It is similar to outbox except all of your mail goes directly to their
facility. As in, you forward you mail to a new address provided by them.

Then there's scanning/ forwarding (including international) and package
consolidation (i.e. you order multiple packages but would like to forward 1 to
save money.)

The service has been good so far. it was cheaper than other mail-forwarding
services and provided more of the features I was looking for.

------
kmfrk
The privacy aspect is a deal-breaker for someone like me, but I think it's
worth considering that you could just use this service for a particular subset
of _all_ your mail.

It's easy to find scenarios where privacy is important, but isn't it also
possible to find scenarios where it isn't?

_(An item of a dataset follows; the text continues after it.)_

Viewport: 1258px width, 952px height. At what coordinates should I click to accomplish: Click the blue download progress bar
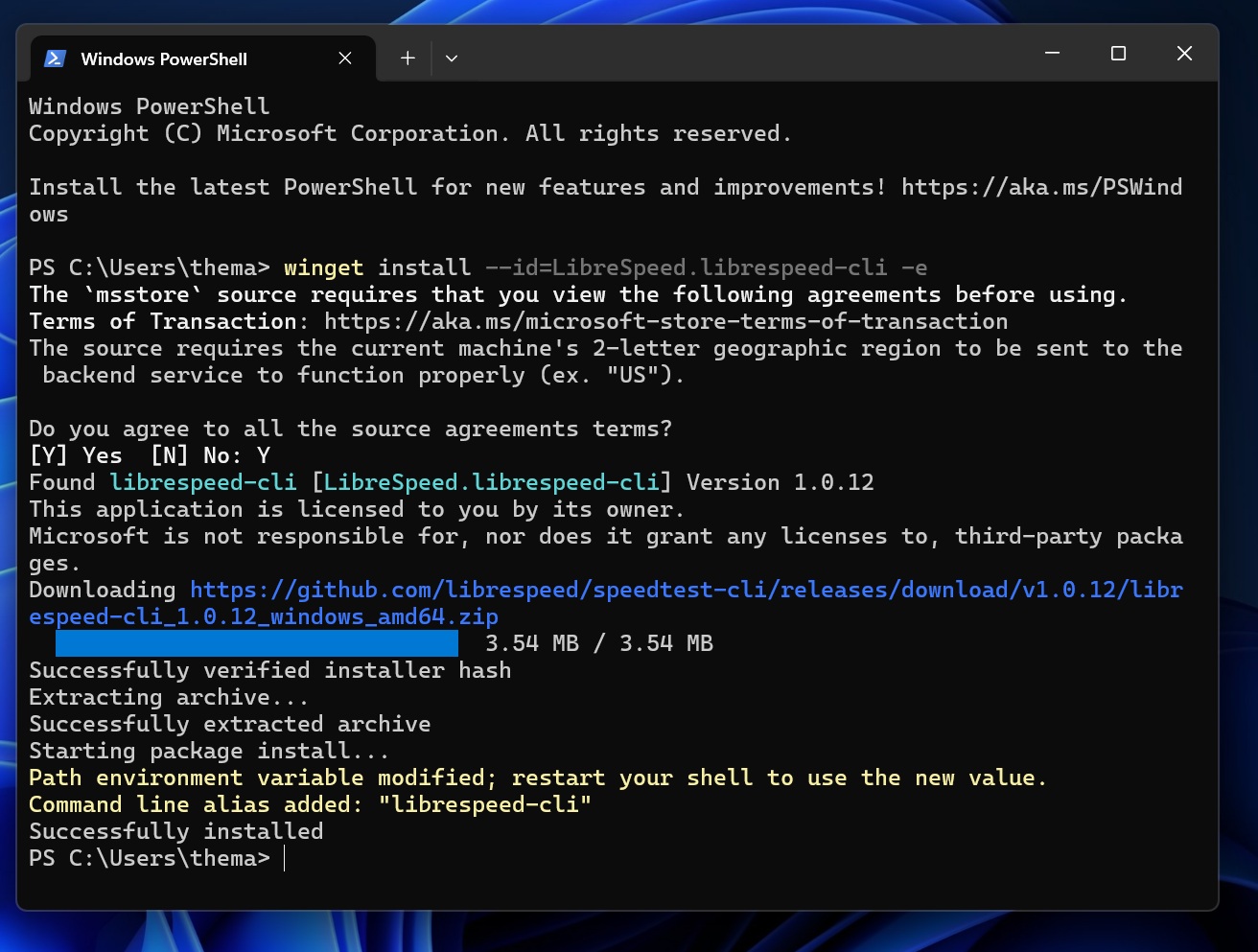tap(256, 643)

Think of it as an alternative to PO boxes. No hassle with anthrax, ricin, and
bombs in the mail anymore. (Although they probably won't use this in the ad
copy for the service.)

------
codereflection
Cannot read the white text on that background without highlighting.

Other thought: while a nice idea, the privacy concerns around other people
reading your mail are so great, I'd have a very hard time justifying signing
up for this service. Also - it against the law, a federal offense even, to
open mail addressed to someone else.

Finally, why isn't their FAQ on "Is my mail secure?" a direct link off of
their home page? Perhaps I'm just paranoid.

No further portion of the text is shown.